In the world of healthcare, pharmacy benefit managers are no better than the playground bullies that try to take your lunch money.
Forced mail order is a perfect example. Recently PUTT has begun receiving copies of "choice requirement" emails and mailings from our members that read like a low budget suspense novel. Patient walks into their pharmacy to fill their long-term prescription, days later they receive notice from their insurance carrier's PBM that they will be required to pay the full price of the medication going forward if they don't transfer the prescription to mail order service. (cue the scary music)
Privacy rights notwithstanding, steering tactics like this one create a horrible situation where entire families and communities pay the price. It's a prime example of how PBMs care only about their bottom line, not the patients, and certainly not that patient's community. Never mind that this patient may require special assistance from their local pharmacist who knows their medical history & watches for drug interactions between their medications. Never mind that mail order medication is usually shipped to the patient from a distance and can easily be rendered ineffective in treating that patient's condition due to a lack of temperature control during transit, which could cause them to become far sicker than before. Never mind that the required 90 day supply of medication that mail order plans force to be ordered could potentially result in extra medications ending up in the wrong hands and on the wrong side of the law. Never mind that the patient's local pharmacy is the go to hub for healthcare in that particular community and that by forcing patients to use mail order instead of filling their prescriptions locally, that pharmacy could ultimately be forced to close its doors. The list of detrimental outcomes is long and ominous.

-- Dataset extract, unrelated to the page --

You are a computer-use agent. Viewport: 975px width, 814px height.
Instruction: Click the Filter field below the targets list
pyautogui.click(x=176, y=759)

Job losses, destruction of local business, patient safety issues, illegal drug trafficking, and spoiled medication possibilities swirl like a rip tide effect around these PBM forced "choice requirements". Georgia got it right with their recent anti-steering legislation this past session, but how many more community pharmacies will fall to these over-sized healthcare bullies in other states before legislation is passed to stop the fleecing? How many more patients will become sicker - or worse - from improperly stored medication during transit? How many more prescription drugs will hit the streets due to forced ordering excess? It's time to stop the madness and bring these healthcare bullies to justice. Without PBM regulation, America's prescription drug system is doomed to continue into a downward spiral of monopoly, oligarchy, disease, and patient despair. We all deserve better.